Many experts surveyed by Pew said they are concerned that the rise of robots and other technological advances "will lead to vast increases in income inequality, masses of people who are effectively unemployable, and breakdowns in the social order."
It's not a new worry. The famed economist John Maynard Keynes wrote in 1930 about "technological unemployment," or the theory that workers could be displaced due to society's ability to improve labor efficiency at a faster rate than finding new uses for labor.
But White House economists said they don't have enough information to judge whether increased automation will help or hurt the U.S. economy. For example, new jobs could emerge to develop and maintain robots or other new forms of technology.
"While industrial robots have the potential to drive productivity growth in the United States, it is less clear how this growth will affect workers," the White House said in its report.
There are two important questions, according to White House economists. First, if robots replace existing workers, will workers have enough bargaining power to share in their employers' newfound gains? Second, will the economy create new jobs fast enough to replace the lost ones?
Falling union membership -- some 11 percent of U.S. workers belonged to a union last year, down from about 20 percent in 1983 -- suggests that workers may not have much power to demand higher wages from employers who are automating them out of a job.
The economy could create enough new, good-paying jobs to help those displaced by robots, but the plight of manufacturing workers who have lost their jobs in recent decades as manufacturers moved abroad suggests that this, too, could be a challenge.

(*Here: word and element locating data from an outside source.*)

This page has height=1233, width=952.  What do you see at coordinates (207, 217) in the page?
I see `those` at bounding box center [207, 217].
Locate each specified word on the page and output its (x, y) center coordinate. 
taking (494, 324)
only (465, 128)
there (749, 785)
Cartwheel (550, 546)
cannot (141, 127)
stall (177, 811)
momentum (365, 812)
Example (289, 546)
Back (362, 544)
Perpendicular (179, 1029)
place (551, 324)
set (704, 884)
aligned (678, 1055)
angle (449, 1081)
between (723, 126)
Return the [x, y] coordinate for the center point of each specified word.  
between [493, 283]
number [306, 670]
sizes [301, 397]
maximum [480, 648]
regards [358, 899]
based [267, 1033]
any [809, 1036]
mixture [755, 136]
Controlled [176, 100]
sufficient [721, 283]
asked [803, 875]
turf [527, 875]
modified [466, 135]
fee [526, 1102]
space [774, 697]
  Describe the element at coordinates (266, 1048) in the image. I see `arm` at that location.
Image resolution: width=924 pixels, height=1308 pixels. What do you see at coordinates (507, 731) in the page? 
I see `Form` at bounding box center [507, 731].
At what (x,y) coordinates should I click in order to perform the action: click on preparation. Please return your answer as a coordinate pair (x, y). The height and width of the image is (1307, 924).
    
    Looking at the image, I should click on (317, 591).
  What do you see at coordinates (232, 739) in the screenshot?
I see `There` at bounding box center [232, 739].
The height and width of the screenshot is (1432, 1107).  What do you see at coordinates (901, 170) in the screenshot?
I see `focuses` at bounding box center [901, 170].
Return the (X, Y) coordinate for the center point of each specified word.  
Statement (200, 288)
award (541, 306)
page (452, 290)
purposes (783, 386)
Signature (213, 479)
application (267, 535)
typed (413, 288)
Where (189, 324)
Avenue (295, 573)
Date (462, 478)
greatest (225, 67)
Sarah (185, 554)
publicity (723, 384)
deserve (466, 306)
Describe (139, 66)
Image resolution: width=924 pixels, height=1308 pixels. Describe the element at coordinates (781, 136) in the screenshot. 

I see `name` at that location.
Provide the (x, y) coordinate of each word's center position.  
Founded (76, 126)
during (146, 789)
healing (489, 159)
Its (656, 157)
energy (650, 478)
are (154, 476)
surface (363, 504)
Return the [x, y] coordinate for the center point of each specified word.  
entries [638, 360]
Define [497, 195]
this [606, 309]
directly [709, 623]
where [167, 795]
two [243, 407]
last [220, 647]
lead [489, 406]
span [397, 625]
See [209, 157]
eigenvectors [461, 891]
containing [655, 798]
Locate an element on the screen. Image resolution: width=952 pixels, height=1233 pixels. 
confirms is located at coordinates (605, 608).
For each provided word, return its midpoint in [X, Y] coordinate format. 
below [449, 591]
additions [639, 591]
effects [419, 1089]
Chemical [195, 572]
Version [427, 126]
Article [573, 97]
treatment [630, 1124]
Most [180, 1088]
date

Instead, according to the White House, the key is to maintain a "robust training and education agenda to ensure that displaced workers are able to quickly and smoothly move into new jobs." With most Americans now financing higher education through debt -- about 1 in 8 Americans collectively owe $1.3 trillion on their student loans -- amid an era of sluggish wages, it's unclear whether higher debt burdens will lead to a better economic future.